(Dataset rows)
"""
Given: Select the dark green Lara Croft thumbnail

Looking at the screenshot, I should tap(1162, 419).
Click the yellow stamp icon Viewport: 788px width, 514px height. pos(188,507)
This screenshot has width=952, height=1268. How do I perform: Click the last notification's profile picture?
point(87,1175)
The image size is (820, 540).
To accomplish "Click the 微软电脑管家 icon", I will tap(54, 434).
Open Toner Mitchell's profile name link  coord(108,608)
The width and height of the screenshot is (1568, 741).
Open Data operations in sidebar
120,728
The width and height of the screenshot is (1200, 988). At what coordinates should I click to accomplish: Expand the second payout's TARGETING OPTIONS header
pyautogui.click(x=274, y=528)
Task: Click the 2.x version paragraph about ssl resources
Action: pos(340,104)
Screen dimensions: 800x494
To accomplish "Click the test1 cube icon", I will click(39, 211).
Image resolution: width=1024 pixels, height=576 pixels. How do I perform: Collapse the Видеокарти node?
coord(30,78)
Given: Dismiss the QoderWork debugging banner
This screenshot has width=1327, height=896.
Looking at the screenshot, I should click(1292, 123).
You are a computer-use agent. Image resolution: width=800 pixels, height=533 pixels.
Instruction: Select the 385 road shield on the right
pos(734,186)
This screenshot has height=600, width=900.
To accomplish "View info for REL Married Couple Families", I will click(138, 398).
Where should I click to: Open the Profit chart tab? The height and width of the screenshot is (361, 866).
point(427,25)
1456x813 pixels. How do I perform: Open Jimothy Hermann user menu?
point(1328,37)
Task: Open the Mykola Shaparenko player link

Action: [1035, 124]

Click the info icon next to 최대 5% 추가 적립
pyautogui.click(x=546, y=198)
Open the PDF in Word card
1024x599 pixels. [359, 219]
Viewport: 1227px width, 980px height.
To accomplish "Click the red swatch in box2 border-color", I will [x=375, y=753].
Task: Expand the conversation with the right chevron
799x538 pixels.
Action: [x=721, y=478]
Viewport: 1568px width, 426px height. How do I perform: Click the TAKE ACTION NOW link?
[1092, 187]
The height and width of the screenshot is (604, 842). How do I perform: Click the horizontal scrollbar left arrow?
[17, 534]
"""
--- EXERCISE ---
Convert every line of the listing above into a numbered list, omitting the blank lines.

--- EXERCISE RESPONSE ---
1. Given: Select the dark green Lara Croft thumbnail
2. Looking at the screenshot, I should tap(1162, 419).
3. Click the yellow stamp icon Viewport: 788px width, 514px height. pos(188,507)
4. This screenshot has width=952, height=1268. How do I perform: Click the last notification's profile picture?
5. point(87,1175)
6. The image size is (820, 540).
7. To accomplish "Click the 微软电脑管家 icon", I will tap(54, 434).
8. Open Toner Mitchell's profile name link  coord(108,608)
9. The width and height of the screenshot is (1568, 741).
10. Open Data operations in sidebar
11. 120,728
12. The width and height of the screenshot is (1200, 988). At what coordinates should I click to accomplish: Expand the second payout's TARGETING OPTIONS header
13. pyautogui.click(x=274, y=528)
14. Task: Click the 2.x version paragraph about ssl resources
15. Action: pos(340,104)
16. Screen dimensions: 800x494
17. To accomplish "Click the test1 cube icon", I will click(39, 211).
18. Image resolution: width=1024 pixels, height=576 pixels. How do I perform: Collapse the Видеокарти node?
19. coord(30,78)
20. Given: Dismiss the QoderWork debugging banner
21. This screenshot has width=1327, height=896.
22. Looking at the screenshot, I should click(1292, 123).
23. You are a computer-use agent. Image resolution: width=800 pixels, height=533 pixels.
24. Instruction: Select the 385 road shield on the right
25. pos(734,186)
26. This screenshot has height=600, width=900.
27. To accomplish "View info for REL Married Couple Families", I will click(138, 398).
28. Where should I click to: Open the Profit chart tab? The height and width of the screenshot is (361, 866).
29. point(427,25)
30. 1456x813 pixels. How do I perform: Open Jimothy Hermann user menu?
31. point(1328,37)
32. Task: Open the Mykola Shaparenko player link
33. Action: [1035, 124]
34. Click the info icon next to 최대 5% 추가 적립
35. pyautogui.click(x=546, y=198)
36. Open the PDF in Word card
37. 1024x599 pixels. [359, 219]
38. Viewport: 1227px width, 980px height.
39. To accomplish "Click the red swatch in box2 border-color", I will [x=375, y=753].
40. Task: Expand the conversation with the right chevron
41. 799x538 pixels.
42. Action: [x=721, y=478]
43. Viewport: 1568px width, 426px height. How do I perform: Click the TAKE ACTION NOW link?
44. [1092, 187]
45. The height and width of the screenshot is (604, 842). How do I perform: Click the horizontal scrollbar left arrow?
46. [17, 534]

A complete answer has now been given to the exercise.